Hyperparameters are not the same as model parameters, which are the values or weights that the algorithm learns from the training data. Model parameters are optimized during the training process to minimize the error or loss function.

Examples of hyperparameters in machine learning include:

  • Learning Rate: A hyperparameter used in optimization algorithms (like Gradient Descent) that determines the size of the steps taken during parameter updates. It controls the speed at which a model learns.

  • Number of Hidden Layers and Neurons in Neural Networks: Hyperparameters that define the architecture of a neural network. The number of layers, neurons per layer, activation functions, etc., are set before training.

  • Regularization Strength: Hyperparameters in models (like Lasso or Ridge regression) that control the penalty applied to the coefficients to prevent overfitting.

  • Kernel Type and Parameters in Support Vector Machines (SVM): Hyperparameters that define the type of kernel function and their associated parameters.

  • Number of Trees and Depth in Random Forests: Hyperparameters that define the number of decision trees and their maximum depth in a Random Forest algorithm.

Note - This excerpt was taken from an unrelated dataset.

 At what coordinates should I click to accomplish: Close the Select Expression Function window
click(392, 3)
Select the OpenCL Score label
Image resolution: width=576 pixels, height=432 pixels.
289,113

  • Batch Size: Hyperparameter used in training deep learning models that defines the number of samples processed before updating the model's weights.

Tuning hyperparameters is a crucial step in building machine learning models. The selection of appropriate hyperparameter values can significantly impact the model's performance, accuracy, and generalization to new data. Techniques such as grid search, random search, and more advanced methods like Bayesian optimization or genetic algorithms are used to find the optimal combination of hyperparameter values that lead to the best model performance.